The full story may be read on Charlie Hulme's web site:
http://home.nwrail.org.uk/family/middleton.html
Here are just a few extracts:
Not a member of my family, but someone who played a large part in my early life and deserves to be remembered, was Mrs Rachel Middleton of Whaley Bridge, our neighbour and long-time landlord.
Behind our houses was a yard, formerly part of the mineral water factory which was my personal playground, a place to hang washing, and in our early days a place where the 'dolly tub' and mangle were brought into use on washing day. The yard had, I believe, been roofed over at some time, and part of the roofed area remained with its wooden doors.
After Mrs Middleton died, Pear Tree Cottage was for a while the home of Fred Branson, retired landlord of the nearby Goyt Inn, and his wife Jessie, before eventually becoming a café as it remains in 2016. The shop front on the Canal Street side of the building, has had various uses; I believe that before my time it was run as a haberdashery by a former resident of No.11. All I recall from the 50s and 60s is a 'showroom' for Drinkwater's builders whose yard was nearby, with an uninspiring window display of plumbing fittings.

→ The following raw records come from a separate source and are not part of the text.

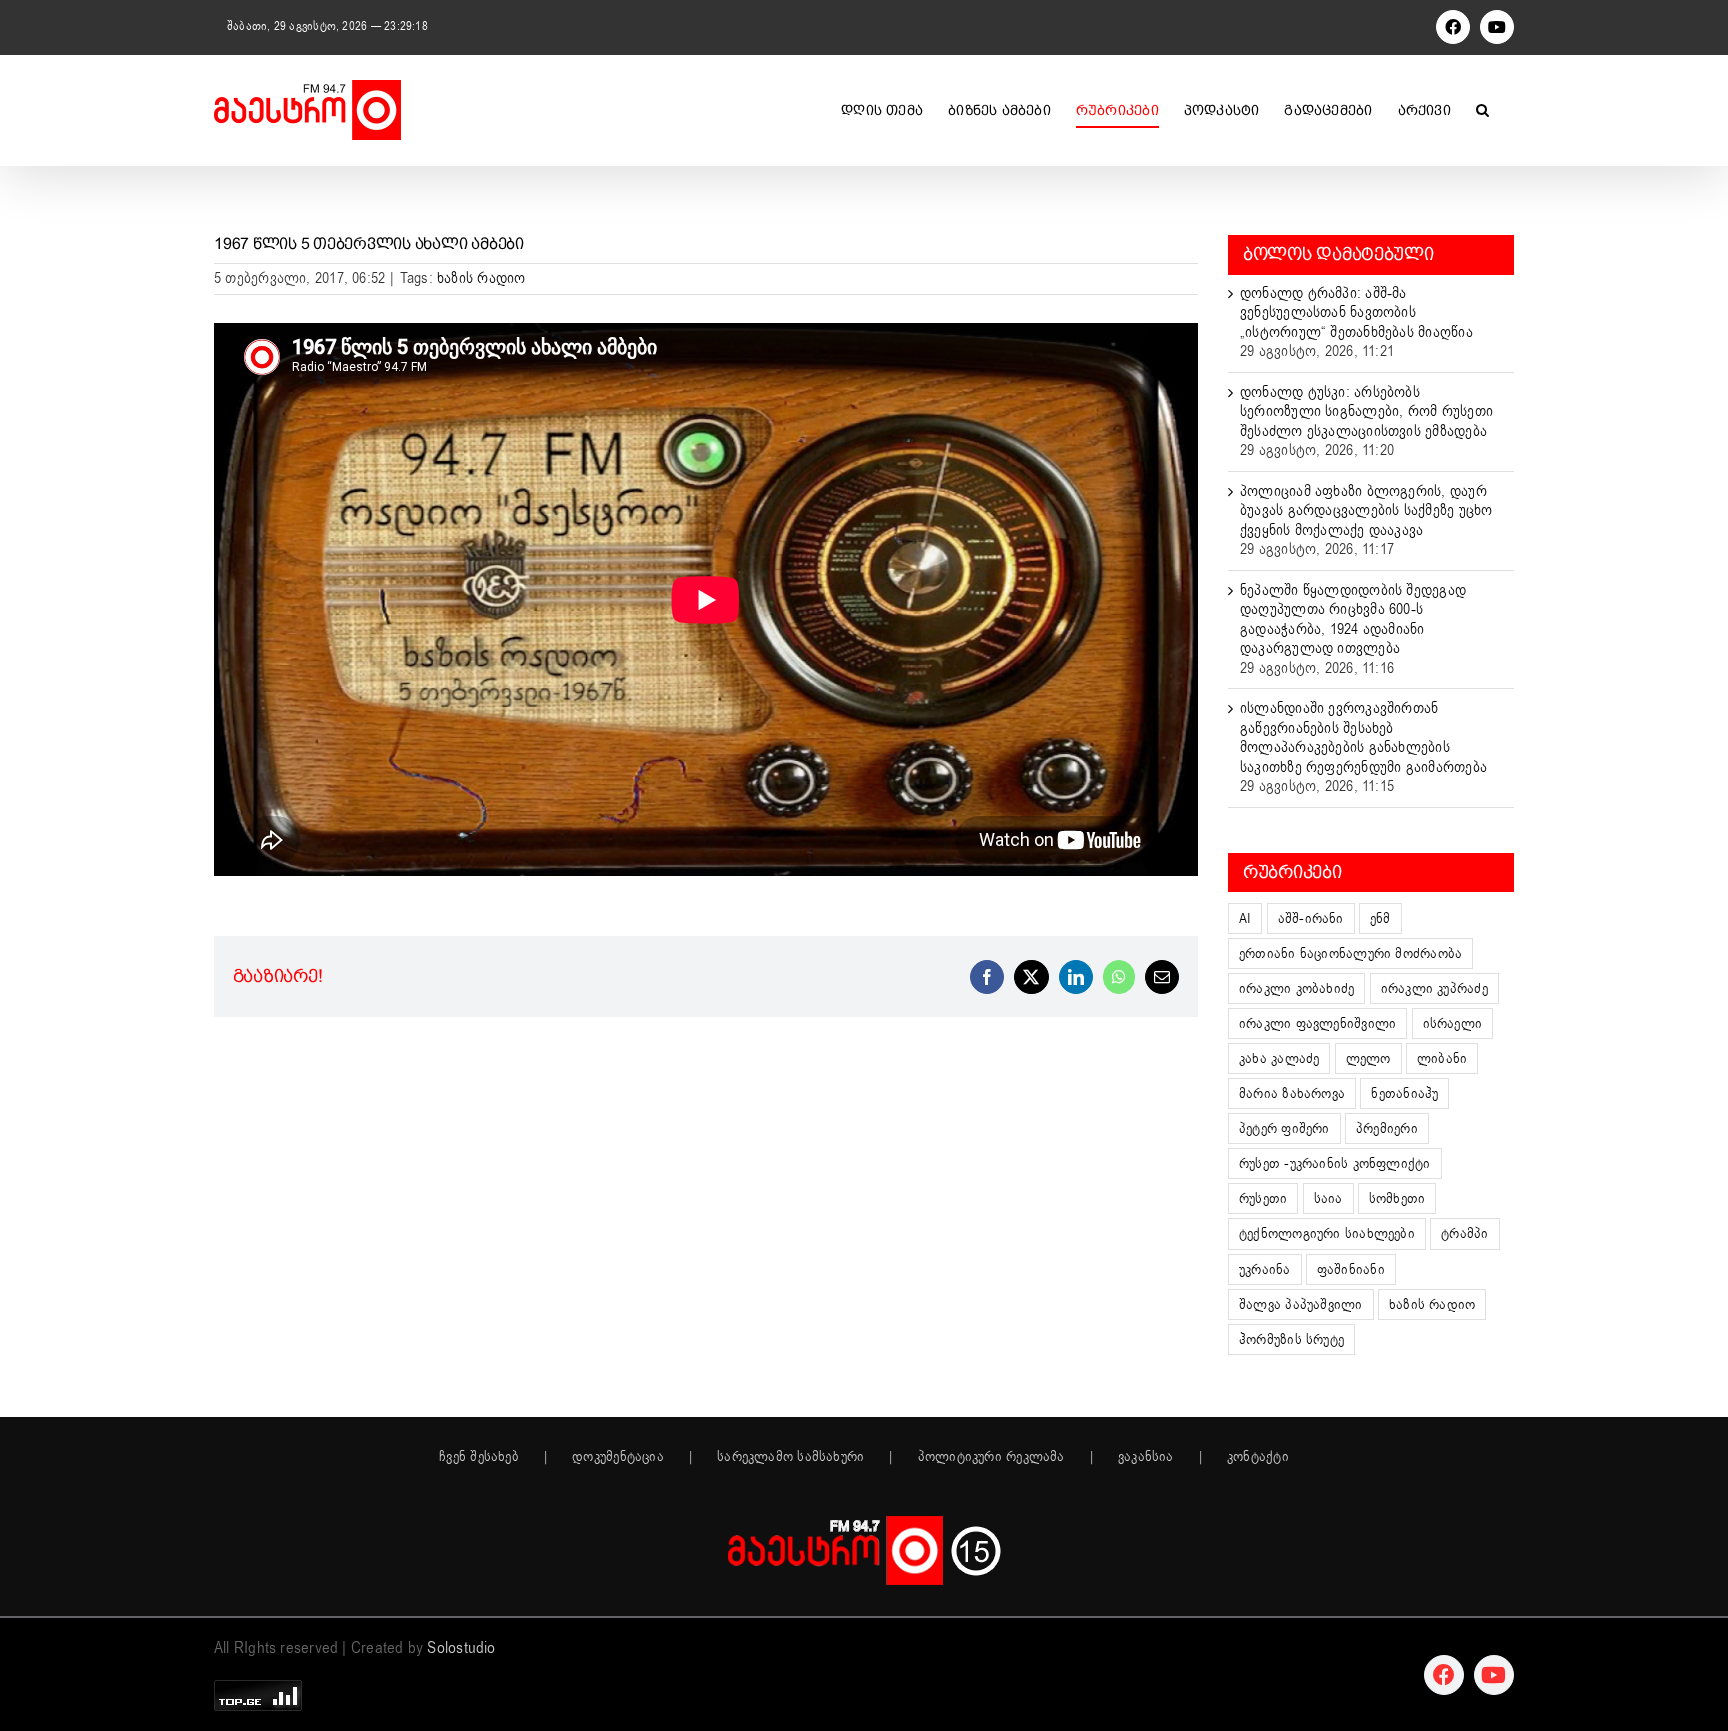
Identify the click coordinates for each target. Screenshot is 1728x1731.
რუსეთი (1263, 1198)
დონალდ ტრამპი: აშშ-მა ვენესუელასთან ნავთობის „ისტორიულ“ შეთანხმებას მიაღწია (1356, 312)
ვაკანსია (1146, 1457)
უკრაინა (1265, 1269)
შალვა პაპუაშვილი (1301, 1304)
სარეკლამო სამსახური (790, 1457)
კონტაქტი (1258, 1457)
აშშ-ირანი (1311, 918)
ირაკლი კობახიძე (1296, 988)
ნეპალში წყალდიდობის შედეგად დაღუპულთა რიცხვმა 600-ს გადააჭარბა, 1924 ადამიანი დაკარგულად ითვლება (1353, 619)
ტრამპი (1464, 1233)
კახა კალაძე (1279, 1058)
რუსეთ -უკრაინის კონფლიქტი (1335, 1163)
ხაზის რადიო (481, 278)
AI (1245, 918)
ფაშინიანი (1351, 1269)
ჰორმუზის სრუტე (1291, 1339)
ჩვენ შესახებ (479, 1457)
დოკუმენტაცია (618, 1457)
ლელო (1368, 1058)
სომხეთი (1397, 1198)
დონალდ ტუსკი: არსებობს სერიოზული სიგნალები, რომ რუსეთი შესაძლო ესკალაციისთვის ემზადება (1366, 411)
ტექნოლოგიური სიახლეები (1327, 1233)
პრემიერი (1387, 1128)
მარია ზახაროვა (1292, 1093)
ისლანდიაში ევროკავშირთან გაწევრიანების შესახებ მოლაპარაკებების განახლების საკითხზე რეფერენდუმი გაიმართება (1363, 737)
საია (1328, 1198)
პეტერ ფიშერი (1284, 1128)
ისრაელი (1453, 1023)
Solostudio (461, 1648)
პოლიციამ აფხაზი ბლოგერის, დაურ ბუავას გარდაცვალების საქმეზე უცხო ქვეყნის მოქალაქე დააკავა (1366, 510)
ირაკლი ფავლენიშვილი (1317, 1023)
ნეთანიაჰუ (1404, 1093)
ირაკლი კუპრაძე (1434, 988)
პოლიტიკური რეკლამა (991, 1457)
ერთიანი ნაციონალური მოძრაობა (1350, 953)
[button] (1482, 110)
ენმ (1380, 918)
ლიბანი (1442, 1058)
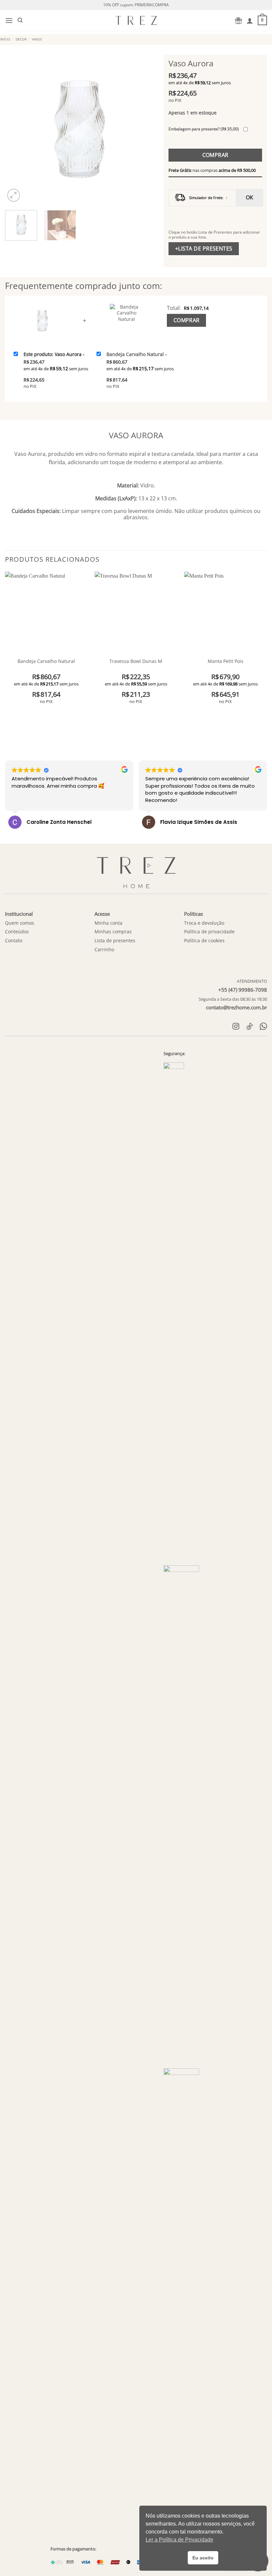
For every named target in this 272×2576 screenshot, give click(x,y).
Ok (249, 197)
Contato (13, 940)
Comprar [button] (46, 714)
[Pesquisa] (20, 20)
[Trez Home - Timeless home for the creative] (136, 20)
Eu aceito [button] (203, 2557)
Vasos (37, 39)
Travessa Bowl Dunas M (135, 661)
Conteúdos (17, 931)
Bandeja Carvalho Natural (46, 661)
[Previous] (16, 129)
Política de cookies (204, 940)
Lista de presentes (115, 940)
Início (5, 39)
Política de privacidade (209, 931)
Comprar (215, 155)
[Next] (142, 129)
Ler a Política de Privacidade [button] (179, 2539)
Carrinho (104, 949)
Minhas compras (113, 931)
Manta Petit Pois (225, 661)
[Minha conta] (249, 20)
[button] (9, 20)
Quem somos (19, 923)
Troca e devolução (204, 923)
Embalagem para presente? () (204, 129)
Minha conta (108, 923)
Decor (21, 39)
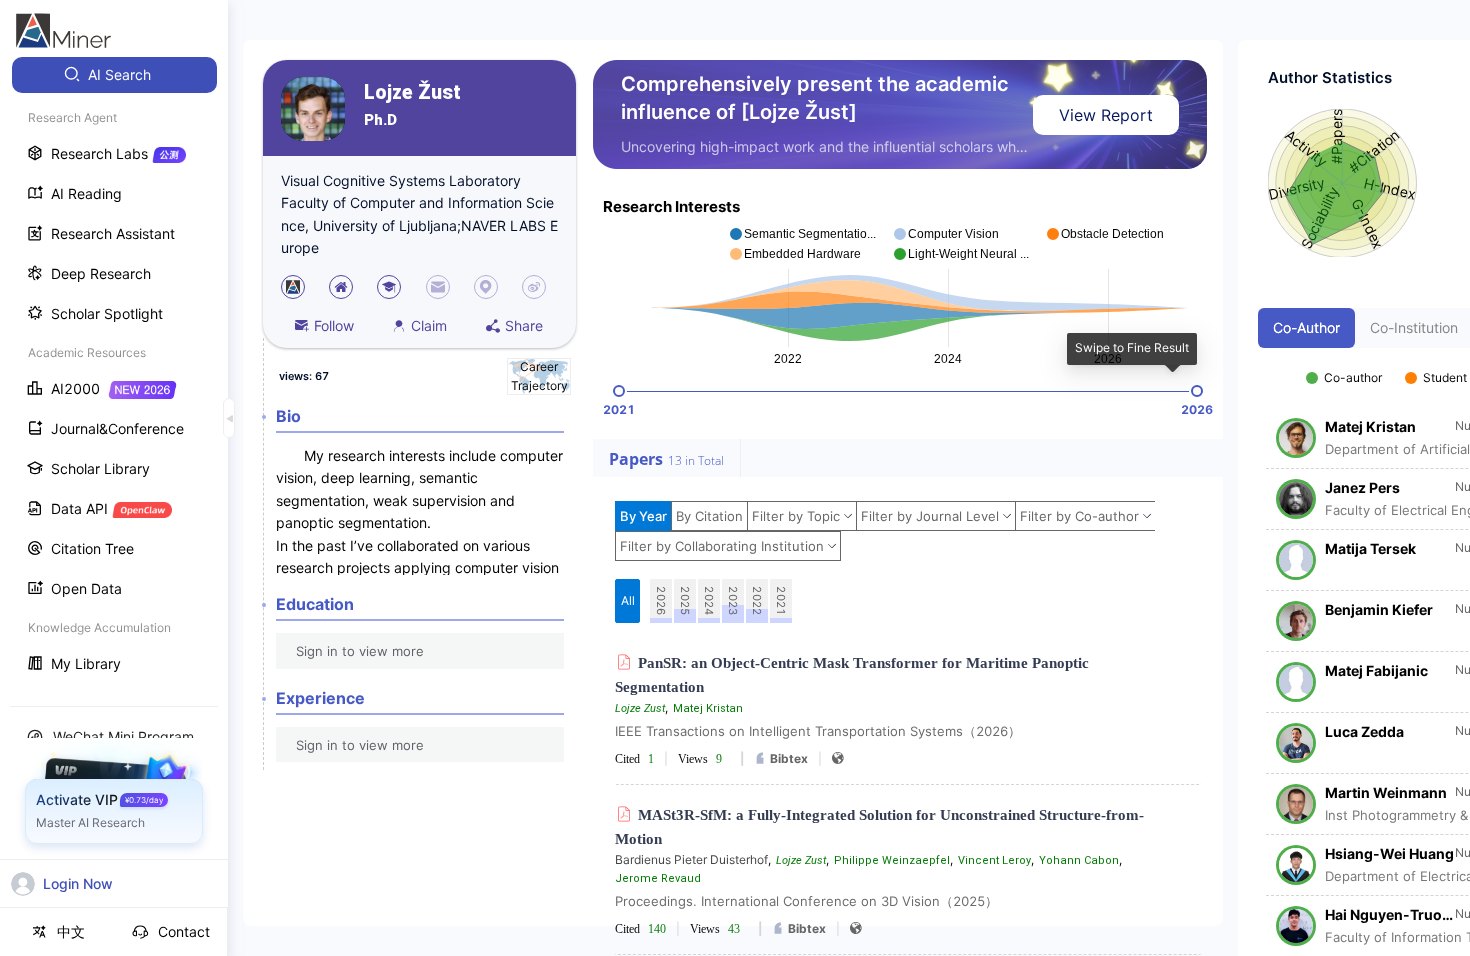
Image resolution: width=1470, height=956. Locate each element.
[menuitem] (114, 75)
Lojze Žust (412, 92)
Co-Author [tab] (1306, 327)
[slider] (619, 391)
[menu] (114, 371)
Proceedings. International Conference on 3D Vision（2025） (806, 901)
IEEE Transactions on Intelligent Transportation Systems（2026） (818, 731)
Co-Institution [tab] (1414, 327)
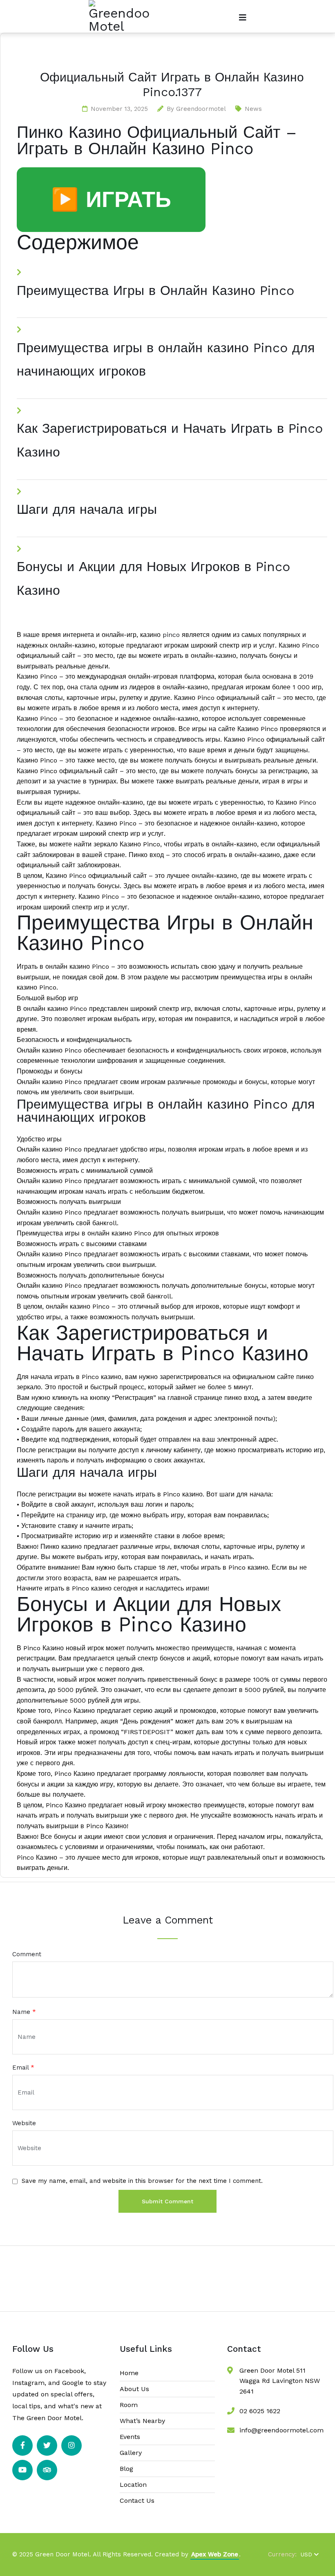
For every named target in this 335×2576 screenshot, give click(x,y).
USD (306, 2554)
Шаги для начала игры (87, 509)
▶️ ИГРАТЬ (111, 199)
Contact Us (137, 2500)
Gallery (131, 2453)
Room (129, 2405)
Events (130, 2437)
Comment (26, 1954)
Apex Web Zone (214, 2554)
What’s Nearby (142, 2421)
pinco (171, 635)
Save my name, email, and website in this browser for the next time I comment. (142, 2181)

Street numbering in Canal Street is confusing for historians. Houses were numbered in the traditional way with 'evens' on one side and 'odds' on the other, but in both cases it was only physically possible to build on the 'odd' side, and at some time (1920s?) this was recognised and the houses were renumbered in a consecutive series. The situation in Canal Street is further complicated because the present No. 11 was at some time part of the adjacent white house, Pear Tree Cottage.
John Goodwin Downs described his house in 1911 as no. 16 Canal Street, but oddly the Enumerator on his 1911 summary sheet called it no.21. It was a small house with just four rooms, possibly the one now know as No.13.
In 1915 Rachel Downs married Henry Fawcett Middleton, who in 1911 was working as a printworks labourer living with his father William Middleton in Grove House, Furness Vale, a village between Whaley Bridge and New Mills. William Middleton was described as 'Gentleman living on own means' - in earlier years he had been the farmer at Diglee Farm, and before that a grocer.
Pear Tree Cottage, the large white house - now no. 10 Canal Street - was for many years the home of Joshua Rhodes, whose mineral water manufactory occupied buildings behind the house, and obtained its water from a well in the cellar of the house.